Пока что конца не было видно. Но все равно, измученный бессонной ночью и всем, что стряслось, я начал потихоньку забываться под теплым солнышком и только один раз вскинулся, когда кто-то неподалеку отчетливо сказал по-французски “Donc!” и потом еще “Donc!” с какой-то нелепо-повелительной интонацией.Я повел глазами. Оказалось, на ближнем мыске на вершине высоченной лиственницы сидел ворон и гордо крутил башкой. Он еще раз выкрикнул свое “Donc!” и замолчал. Я так и не понял, что он хотел этим сказать, но все равно мороз продрал по коже.
Потом опять пришло рваное, дерганое забытье, из которого на этот раз меня вывело чье-то громкое нарочитое покашливание: “Кхе-кхе.”
Я вздрогнул, сел, с трудом разлепил заплывшие от побоев глаза. На борту лодки сидел здоровый мужик, одетый как все в этих краях, только на голове у него была форменная фуражка – то ли егерь, то ли лесник. На боку полевая сумка, а в руках карабин. Рядом с ним собака – похоже, лайка.
Бандюги ошалело вскочили на ноги, но лесник повел в их сторону стволом и коротко бросил “Сидеть”, как собакам. Лайка обнажила зубы и негромко зарычала. Они осели, только Щербатый торопливо забормотал:
—Да ты че, начальник, в натуре, мы порыбалить собрались, нам вот и лодку дали…
—Кто дал? Серега Рябой?
—Ага, Серега и дал, мы с ним кореша…
—Так прямо сам и дал? — В глухом, хриповатом голосе – откровенная, грубая издевка.

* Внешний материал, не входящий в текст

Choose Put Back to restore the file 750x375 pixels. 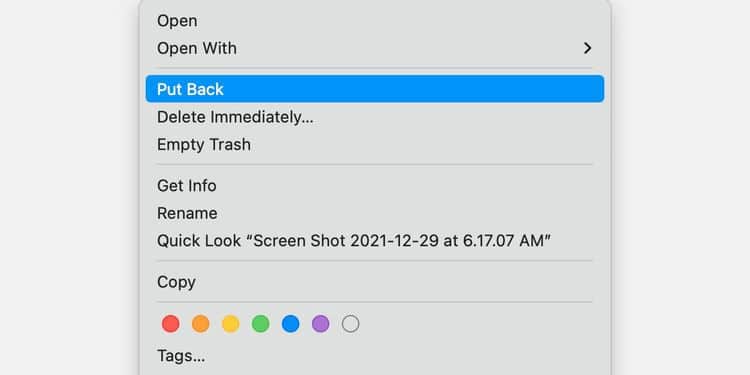tap(375, 89)
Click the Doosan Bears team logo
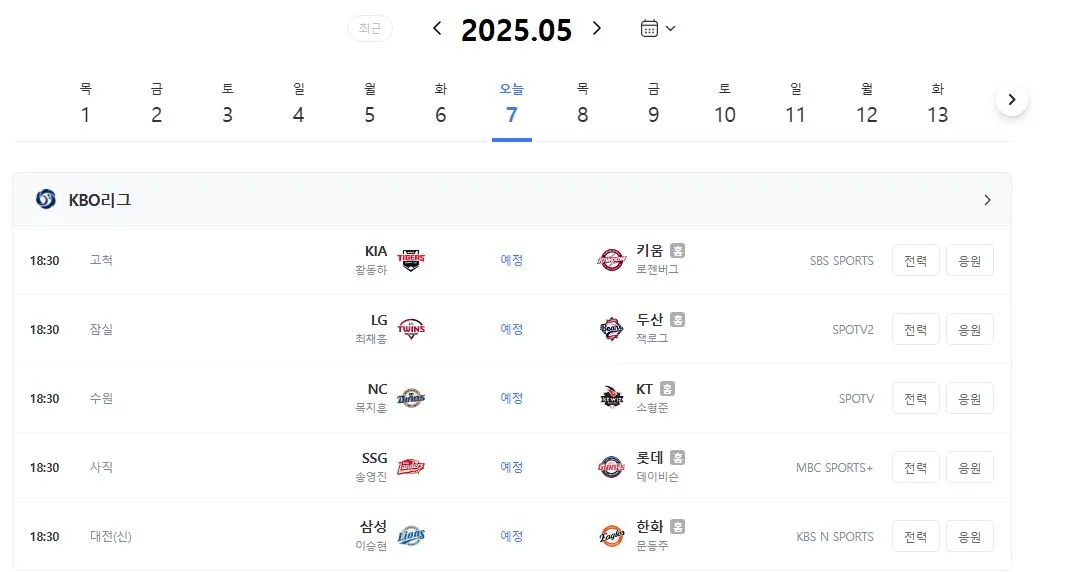The image size is (1065, 572). (x=611, y=329)

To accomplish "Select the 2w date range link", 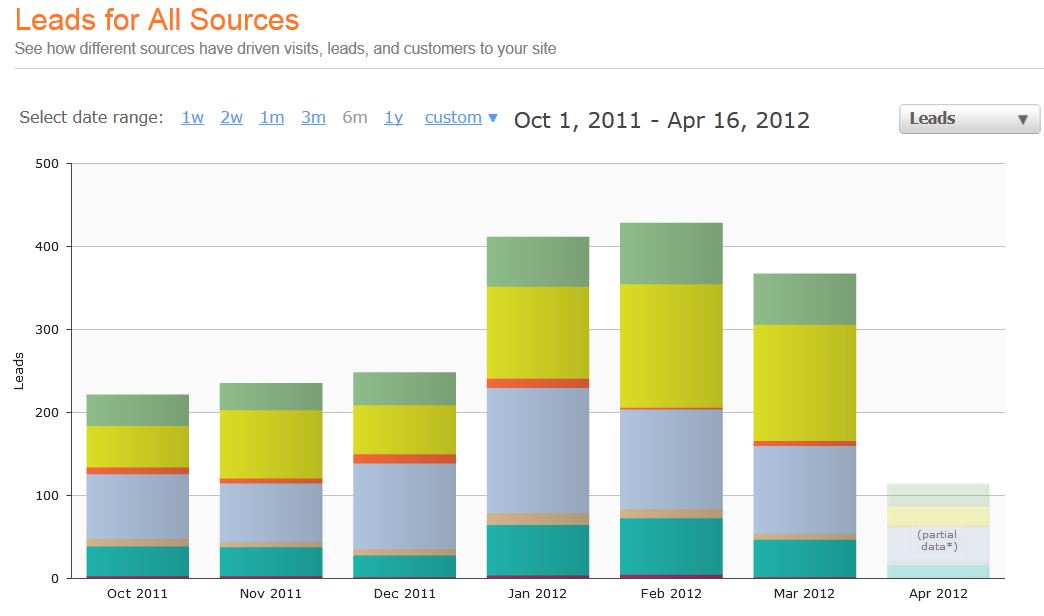I will [231, 118].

—Да век воли не видать, мы ему таймешков обещали, половину, что наловим, его, — затараторил Щербатый, но лесник оборвал его.
—Нишкни, ты, гандон штопаный. Нету никакого Сереги Рябого. А мотор это Максима Пьяных, я его издаля по стуку узнал. – Щербатый посерел с лица, а лесник продолжал: — Па-апрашу документики. Только тихо. Достать, положить на землю, самим отползти назад на три шага. Нну! — Ствол карабина недвижимо упирался в точку ровно между Щербатым и Капказом. Меня он явно в расчет не брал, но я не обижался. Те двое вытащили какие-то бумажки, положили перед собой и как-то привычно отползли на коленях, словно им это не впервой. Лесник наконец глянул на меня.
—А ты че сидишь?
—У меня руки связаны, — взахлеб заспешил я. – Я не с ними, они меня избили, документы отобрали, все отобрали и вот – свя.. связали. — Закончил я на откровенном, противном всхлипе.

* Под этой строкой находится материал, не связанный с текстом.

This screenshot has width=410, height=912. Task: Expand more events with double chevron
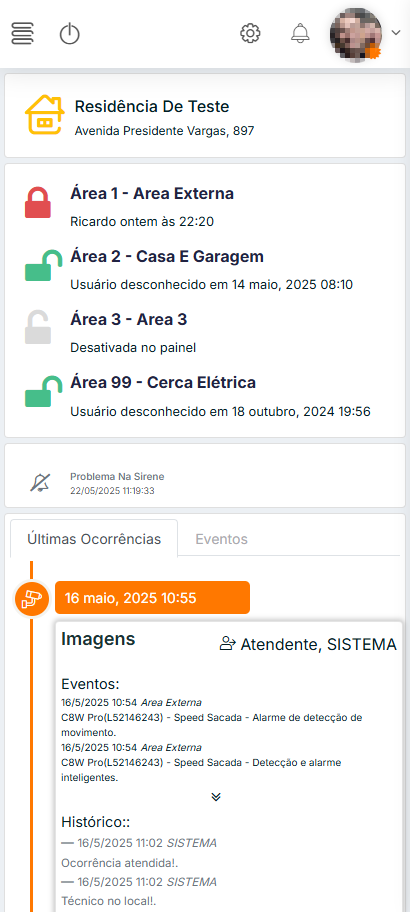(x=216, y=797)
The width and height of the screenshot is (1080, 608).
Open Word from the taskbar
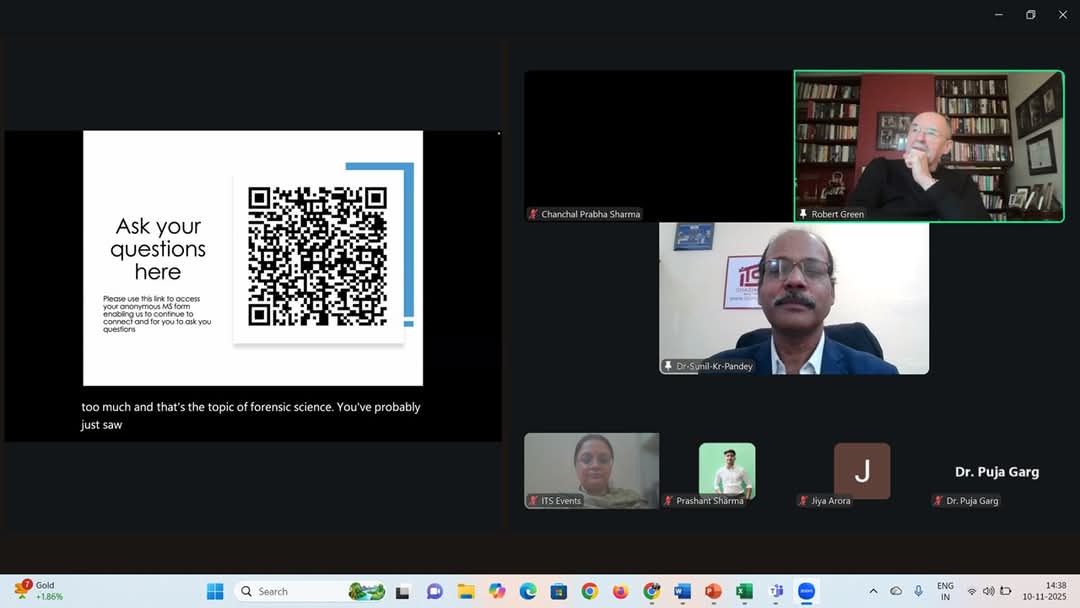point(682,591)
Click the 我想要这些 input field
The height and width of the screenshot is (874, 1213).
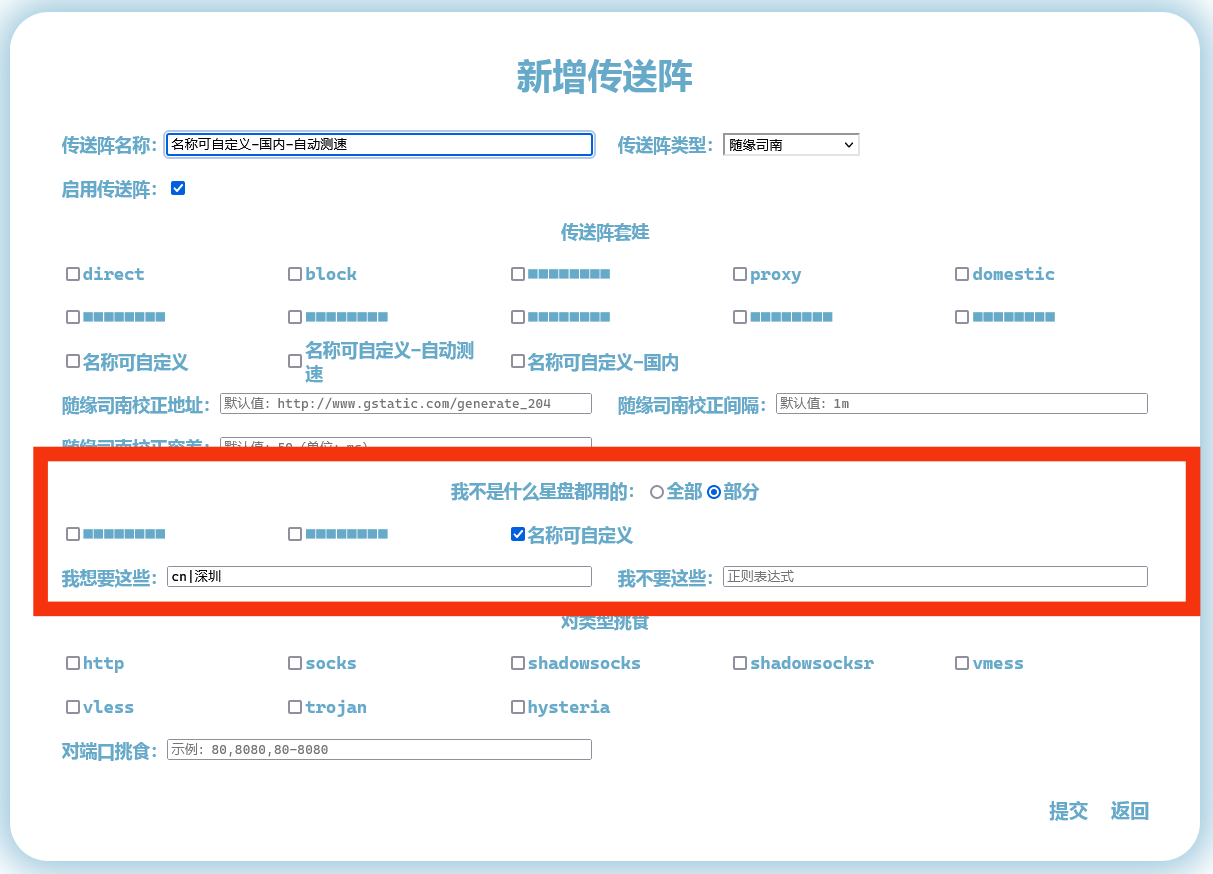(379, 577)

—Развяжи его. – Это – Капказу, тот был поближе. Он подполз ко мне на коленях сзади, тронул связанные руки, но тут же прихватил меня левым предплечьем поперек горла, притянул вплотную к себе, а правую руку выбросил из-за моего плеча. Хлестко ударили два выстрела подряд, как охотничий дуплет. Лесник широко раскрыл глаза, словно несказанно подивившись чему-то, нижняя губа его как-то странно оттопырилась, он выронил карабин и медленно, грузно повалился ничком на песок всей своей здоровенной тушей, а Щербатый метнулся вперед и всадил ему финку сбоку в шею, и сразу брызнула кровь, очень много крови. Все еще держа меня за горло, Капказ выстрелил еще раз из большого черного пистолета – наверно, ТТ – вдогонку убегающей собаке, но промазал, и она мгновенно исчезла в зарослях. Собаки смерть чуют и не любят.
То, что они делали дальше, мне до сих пор редко вспоминается без ощущения тошноты, как с дикого похмелья, а ведь прошло уж столько лет. Сначала они раздели труп, потом подтащили к воде, скинули телогрейки, засучили рукава и принялись его разделывать, словно тушу свиньи или теленка. Капказ одним пилящим движением вспорол живот от паха до грудины, выгреб на песок внутренности, потом швырнул их в протоку. Благодарение Богу, при виде этого я просто потерял сознание, но обморок продолжался недолго, всего несколько минут, наверно.
Звук хряских ударов вывел меня из забытья, и я увидел, прежде чем успел отвернуться, как Щербатый рубил топориком – моим топориком – мясо и кости, отделяя конечности и части торса, а Капказ швырял их далеко в воду. Я крепко зажмурился, но все равно меня вырвало, и спазмы продолжались долго, когда уже казалось, что и мои внутренности вывернуты наизнанку. А тут еще Щербатый подскочил и стал совать мне в лицо какой-то горячий кровавый кусок.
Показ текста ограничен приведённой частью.